------ Data for processing

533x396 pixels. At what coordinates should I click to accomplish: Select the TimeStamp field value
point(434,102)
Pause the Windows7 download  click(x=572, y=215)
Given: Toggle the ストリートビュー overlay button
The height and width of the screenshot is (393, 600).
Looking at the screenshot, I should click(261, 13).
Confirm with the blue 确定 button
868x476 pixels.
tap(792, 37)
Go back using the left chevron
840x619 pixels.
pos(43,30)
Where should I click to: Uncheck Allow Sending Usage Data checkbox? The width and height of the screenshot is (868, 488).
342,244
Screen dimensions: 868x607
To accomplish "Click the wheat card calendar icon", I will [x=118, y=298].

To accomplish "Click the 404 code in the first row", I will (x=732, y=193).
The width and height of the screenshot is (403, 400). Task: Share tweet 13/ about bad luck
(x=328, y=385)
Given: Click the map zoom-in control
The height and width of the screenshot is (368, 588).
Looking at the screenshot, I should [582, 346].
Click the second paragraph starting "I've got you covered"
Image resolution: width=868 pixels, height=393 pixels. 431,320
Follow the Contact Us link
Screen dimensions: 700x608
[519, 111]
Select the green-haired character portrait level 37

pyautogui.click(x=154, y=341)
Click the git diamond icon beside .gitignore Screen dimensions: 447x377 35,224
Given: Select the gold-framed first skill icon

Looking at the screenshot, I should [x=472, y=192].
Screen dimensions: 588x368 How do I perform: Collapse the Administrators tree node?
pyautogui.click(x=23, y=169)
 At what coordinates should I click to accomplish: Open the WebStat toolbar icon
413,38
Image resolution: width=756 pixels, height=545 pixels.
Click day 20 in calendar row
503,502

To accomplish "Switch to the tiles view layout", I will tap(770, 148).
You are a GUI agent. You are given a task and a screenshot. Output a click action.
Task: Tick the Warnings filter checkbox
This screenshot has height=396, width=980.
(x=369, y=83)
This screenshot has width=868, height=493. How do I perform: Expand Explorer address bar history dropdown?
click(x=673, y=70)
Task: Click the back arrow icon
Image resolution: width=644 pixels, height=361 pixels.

------------

What the task asks.
Would you write out all of the data exactly as given?

Expected output.
533x396 pixels. At what coordinates should I click to accomplish: Select the TimeStamp field value
point(434,102)
Pause the Windows7 download  click(x=572, y=215)
Given: Toggle the ストリートビュー overlay button
The height and width of the screenshot is (393, 600).
Looking at the screenshot, I should click(261, 13).
Confirm with the blue 确定 button
868x476 pixels.
tap(792, 37)
Go back using the left chevron
840x619 pixels.
pos(43,30)
Where should I click to: Uncheck Allow Sending Usage Data checkbox? The width and height of the screenshot is (868, 488).
342,244
Screen dimensions: 868x607
To accomplish "Click the wheat card calendar icon", I will [x=118, y=298].

To accomplish "Click the 404 code in the first row", I will (x=732, y=193).
The width and height of the screenshot is (403, 400). Task: Share tweet 13/ about bad luck
(x=328, y=385)
Given: Click the map zoom-in control
The height and width of the screenshot is (368, 588).
Looking at the screenshot, I should [582, 346].
Click the second paragraph starting "I've got you covered"
Image resolution: width=868 pixels, height=393 pixels. 431,320
Follow the Contact Us link
Screen dimensions: 700x608
[519, 111]
Select the green-haired character portrait level 37

pyautogui.click(x=154, y=341)
Click the git diamond icon beside .gitignore Screen dimensions: 447x377 35,224
Given: Select the gold-framed first skill icon

Looking at the screenshot, I should [x=472, y=192].
Screen dimensions: 588x368 How do I perform: Collapse the Administrators tree node?
pyautogui.click(x=23, y=169)
 At what coordinates should I click to accomplish: Open the WebStat toolbar icon
413,38
Image resolution: width=756 pixels, height=545 pixels.
Click day 20 in calendar row
503,502

To accomplish "Switch to the tiles view layout", I will tap(770, 148).
You are a GUI agent. You are given a task and a screenshot. Output a click action.
Task: Tick the Warnings filter checkbox
This screenshot has height=396, width=980.
(x=369, y=83)
This screenshot has width=868, height=493. How do I perform: Expand Explorer address bar history dropdown?
click(x=673, y=70)
Task: Click the back arrow icon
Image resolution: width=644 pixels, height=361 pixels.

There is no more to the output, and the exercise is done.